In total, more than 50 events will have taken place by the end of Sunday, ranging from theatre, to social action, to worship, teaching, art, drama and more.

On Regents Canal, visitors were welcomed aboard a boat to discuss faith and sample some Christian folk music, whilst Camden was given a musical treat by gospel, soul, hip hop and neo-poetry acts on the Big Blue Box Music Stage. Camden was also host to an exploration of Asian Christianity taking a closer look at the future of the faith in Pakistan and India, whilst near Bond Street, religious homeless people shared their experiences of adhering to a faith whilst living on the streets.

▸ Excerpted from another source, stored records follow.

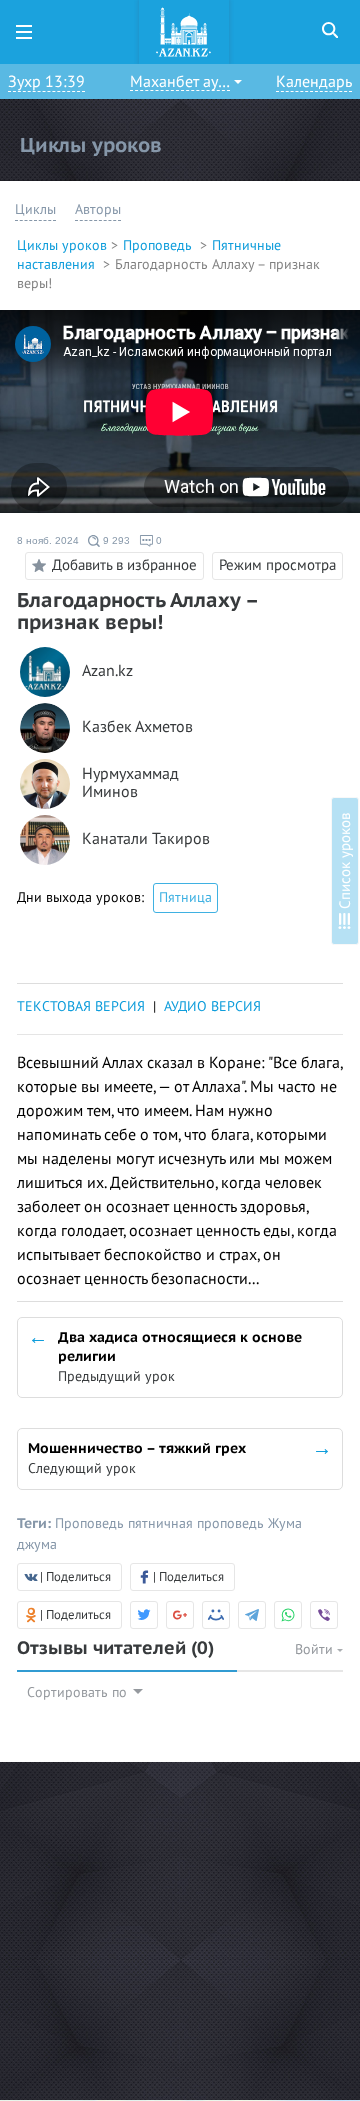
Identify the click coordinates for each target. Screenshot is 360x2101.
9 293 (115, 540)
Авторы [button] (98, 209)
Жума (285, 1523)
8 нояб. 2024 (48, 540)
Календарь (314, 82)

The big crowd pullers included a lecture from Christian scientist and theologian Alistair McGrath, author of The Dawkins Delusion, and an evening with Tony Campolo in which he made a passionate plea to Christians to sponsor a child through the charity Compassion.

In front of a packed auditorium at City University on Saturday night, McGrath dispelled some of the core claims of scientist and atheist Richard Dawkins, author of The God Delusion, including his insistence that faith and science are incompatible, that religion leads to violence and that having religious beliefs is psychologically damaging - or, as he put it, a "virus of the mind".

"Are all beliefs viruses of the mind or just the ones he doesn't like?" McGrath asked.

He challenged Dawkins' assertion that religion leads to violence, saying that it was vital with any belief system, including atheism, to distinguish between mainline believers and minority fanatics.